§ AVAILABLE DATA:
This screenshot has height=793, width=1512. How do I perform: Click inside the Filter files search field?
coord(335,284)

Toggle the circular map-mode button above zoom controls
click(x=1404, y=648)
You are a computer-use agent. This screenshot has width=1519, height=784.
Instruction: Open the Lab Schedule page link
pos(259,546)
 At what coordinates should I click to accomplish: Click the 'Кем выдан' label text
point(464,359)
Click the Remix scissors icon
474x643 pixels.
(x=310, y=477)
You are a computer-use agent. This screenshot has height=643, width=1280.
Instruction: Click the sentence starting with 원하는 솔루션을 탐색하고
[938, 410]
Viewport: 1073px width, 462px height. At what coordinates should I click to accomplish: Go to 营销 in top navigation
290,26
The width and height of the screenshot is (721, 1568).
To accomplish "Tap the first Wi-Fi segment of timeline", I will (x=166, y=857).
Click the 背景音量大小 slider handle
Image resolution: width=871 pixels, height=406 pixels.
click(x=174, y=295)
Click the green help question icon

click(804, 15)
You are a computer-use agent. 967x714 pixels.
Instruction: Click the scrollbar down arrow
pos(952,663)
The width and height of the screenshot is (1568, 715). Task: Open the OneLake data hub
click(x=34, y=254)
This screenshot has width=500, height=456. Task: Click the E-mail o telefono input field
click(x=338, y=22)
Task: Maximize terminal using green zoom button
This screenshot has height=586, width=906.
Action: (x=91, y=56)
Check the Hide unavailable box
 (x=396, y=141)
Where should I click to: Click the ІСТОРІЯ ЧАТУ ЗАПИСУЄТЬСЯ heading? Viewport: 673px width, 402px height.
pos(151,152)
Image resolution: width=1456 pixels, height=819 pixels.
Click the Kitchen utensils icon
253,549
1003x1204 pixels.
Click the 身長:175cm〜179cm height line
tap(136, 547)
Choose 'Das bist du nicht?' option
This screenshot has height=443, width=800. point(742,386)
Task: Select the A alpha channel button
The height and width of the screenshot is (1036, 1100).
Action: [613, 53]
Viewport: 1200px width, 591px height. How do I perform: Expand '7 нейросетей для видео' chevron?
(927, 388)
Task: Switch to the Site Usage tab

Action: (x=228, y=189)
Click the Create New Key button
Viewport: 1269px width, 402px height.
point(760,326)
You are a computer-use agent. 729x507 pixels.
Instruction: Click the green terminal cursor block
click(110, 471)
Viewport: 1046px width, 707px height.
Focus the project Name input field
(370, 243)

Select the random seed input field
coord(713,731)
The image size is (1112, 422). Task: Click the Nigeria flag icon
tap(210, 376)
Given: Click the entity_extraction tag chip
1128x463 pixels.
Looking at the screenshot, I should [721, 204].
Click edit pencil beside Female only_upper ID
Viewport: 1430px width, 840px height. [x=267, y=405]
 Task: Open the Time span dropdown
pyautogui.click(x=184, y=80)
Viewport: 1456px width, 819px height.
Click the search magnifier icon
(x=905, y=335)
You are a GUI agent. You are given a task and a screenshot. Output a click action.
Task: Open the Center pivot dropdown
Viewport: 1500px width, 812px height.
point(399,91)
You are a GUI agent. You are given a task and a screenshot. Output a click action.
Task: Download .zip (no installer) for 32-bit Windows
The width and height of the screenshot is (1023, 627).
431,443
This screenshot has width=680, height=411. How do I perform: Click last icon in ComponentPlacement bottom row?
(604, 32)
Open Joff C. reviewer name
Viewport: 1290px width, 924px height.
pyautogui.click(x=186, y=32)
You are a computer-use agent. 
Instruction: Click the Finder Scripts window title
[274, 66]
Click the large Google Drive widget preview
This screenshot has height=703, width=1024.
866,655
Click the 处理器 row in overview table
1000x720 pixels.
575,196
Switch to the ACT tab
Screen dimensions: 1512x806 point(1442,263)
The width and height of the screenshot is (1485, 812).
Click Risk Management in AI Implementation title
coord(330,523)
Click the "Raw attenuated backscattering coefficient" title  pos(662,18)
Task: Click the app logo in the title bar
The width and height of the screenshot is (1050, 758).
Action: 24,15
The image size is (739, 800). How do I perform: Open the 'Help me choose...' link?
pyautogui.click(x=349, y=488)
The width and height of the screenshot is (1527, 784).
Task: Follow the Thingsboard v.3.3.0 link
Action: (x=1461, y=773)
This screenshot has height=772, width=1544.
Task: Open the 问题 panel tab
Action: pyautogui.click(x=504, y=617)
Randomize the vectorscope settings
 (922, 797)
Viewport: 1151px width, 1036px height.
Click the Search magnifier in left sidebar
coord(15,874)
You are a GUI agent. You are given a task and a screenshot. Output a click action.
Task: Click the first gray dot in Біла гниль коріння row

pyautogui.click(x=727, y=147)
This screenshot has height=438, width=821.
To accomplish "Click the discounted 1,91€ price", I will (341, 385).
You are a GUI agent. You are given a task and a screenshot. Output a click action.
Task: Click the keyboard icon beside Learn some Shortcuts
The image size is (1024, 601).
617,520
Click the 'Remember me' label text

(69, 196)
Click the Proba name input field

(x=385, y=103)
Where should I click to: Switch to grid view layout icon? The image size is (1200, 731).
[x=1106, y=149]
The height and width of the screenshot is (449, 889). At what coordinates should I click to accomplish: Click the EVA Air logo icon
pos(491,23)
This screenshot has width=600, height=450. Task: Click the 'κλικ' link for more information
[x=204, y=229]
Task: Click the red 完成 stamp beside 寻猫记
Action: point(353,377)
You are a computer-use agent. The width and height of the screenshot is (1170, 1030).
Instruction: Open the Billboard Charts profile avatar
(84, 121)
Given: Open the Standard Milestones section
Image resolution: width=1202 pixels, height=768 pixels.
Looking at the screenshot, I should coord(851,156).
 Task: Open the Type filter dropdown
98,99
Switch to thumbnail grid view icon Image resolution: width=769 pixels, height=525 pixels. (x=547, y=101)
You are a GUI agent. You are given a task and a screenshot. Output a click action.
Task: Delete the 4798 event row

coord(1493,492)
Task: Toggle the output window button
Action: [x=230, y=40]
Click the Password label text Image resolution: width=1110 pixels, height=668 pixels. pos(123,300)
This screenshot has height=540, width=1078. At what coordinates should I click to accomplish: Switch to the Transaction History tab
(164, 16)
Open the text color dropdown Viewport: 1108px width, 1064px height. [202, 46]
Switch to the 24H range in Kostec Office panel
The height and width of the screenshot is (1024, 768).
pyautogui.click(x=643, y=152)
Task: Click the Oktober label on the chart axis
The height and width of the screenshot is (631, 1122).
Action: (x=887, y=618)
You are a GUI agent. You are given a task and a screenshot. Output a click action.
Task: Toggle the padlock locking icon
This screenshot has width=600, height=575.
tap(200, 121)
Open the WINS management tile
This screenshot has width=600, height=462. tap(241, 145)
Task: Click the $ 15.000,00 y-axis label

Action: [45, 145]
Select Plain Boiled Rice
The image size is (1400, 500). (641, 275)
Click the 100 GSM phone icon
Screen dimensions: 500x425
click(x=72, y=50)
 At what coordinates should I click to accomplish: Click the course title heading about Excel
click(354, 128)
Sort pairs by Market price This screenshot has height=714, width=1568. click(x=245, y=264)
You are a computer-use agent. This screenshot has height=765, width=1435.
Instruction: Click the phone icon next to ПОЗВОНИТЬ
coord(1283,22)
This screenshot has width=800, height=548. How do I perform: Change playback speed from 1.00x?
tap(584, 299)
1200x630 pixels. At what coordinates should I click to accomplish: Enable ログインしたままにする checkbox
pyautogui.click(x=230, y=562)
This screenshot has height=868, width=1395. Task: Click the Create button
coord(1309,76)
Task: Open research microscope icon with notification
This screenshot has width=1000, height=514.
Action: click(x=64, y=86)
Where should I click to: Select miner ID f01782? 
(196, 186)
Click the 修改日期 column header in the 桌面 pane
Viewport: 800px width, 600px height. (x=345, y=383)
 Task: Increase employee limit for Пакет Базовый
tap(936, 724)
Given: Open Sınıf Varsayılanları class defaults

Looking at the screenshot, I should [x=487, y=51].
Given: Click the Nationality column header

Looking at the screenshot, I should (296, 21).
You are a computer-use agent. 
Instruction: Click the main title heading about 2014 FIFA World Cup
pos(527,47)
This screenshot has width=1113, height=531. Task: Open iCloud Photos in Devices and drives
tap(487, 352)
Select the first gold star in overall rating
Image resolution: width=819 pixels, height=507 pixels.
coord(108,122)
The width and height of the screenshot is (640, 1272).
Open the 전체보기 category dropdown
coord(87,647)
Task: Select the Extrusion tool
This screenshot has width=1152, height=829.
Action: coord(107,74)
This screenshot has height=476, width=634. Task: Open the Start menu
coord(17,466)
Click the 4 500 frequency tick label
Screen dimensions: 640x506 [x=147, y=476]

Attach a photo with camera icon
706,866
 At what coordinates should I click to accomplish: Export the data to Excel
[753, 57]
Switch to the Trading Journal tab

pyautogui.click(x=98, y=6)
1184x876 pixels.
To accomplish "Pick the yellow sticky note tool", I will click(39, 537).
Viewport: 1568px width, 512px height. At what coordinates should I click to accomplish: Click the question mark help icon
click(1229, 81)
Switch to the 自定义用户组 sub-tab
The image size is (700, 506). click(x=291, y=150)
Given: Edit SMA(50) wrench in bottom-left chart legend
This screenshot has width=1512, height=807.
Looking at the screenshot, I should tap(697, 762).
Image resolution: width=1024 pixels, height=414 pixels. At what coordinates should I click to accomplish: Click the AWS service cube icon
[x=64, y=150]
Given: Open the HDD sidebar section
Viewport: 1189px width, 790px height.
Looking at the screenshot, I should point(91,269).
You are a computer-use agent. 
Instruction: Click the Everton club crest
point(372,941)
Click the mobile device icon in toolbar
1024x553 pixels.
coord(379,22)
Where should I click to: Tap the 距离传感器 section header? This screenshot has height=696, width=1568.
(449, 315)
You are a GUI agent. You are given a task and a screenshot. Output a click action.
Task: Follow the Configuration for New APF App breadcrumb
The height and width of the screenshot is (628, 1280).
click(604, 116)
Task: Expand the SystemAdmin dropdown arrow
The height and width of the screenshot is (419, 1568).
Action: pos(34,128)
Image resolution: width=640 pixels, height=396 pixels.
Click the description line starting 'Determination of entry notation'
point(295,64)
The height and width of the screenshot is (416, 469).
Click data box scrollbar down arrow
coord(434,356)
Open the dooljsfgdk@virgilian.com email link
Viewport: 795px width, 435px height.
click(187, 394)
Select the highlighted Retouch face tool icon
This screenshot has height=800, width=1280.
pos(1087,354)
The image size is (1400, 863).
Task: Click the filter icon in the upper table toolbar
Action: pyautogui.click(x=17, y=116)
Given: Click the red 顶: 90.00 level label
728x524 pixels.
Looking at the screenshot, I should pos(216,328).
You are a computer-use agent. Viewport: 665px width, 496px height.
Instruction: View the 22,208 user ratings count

§ ABOUT THIS EXERCISE: The response must contain each line above that holds the string "will".

§ SOLUTION TO THE PROBLEM:
To accomplish "Tap the first Wi-Fi segment of timeline", I will (x=166, y=857).
To accomplish "Click the discounted 1,91€ price", I will (341, 385).
To accomplish "Pick the yellow sticky note tool", I will click(39, 537).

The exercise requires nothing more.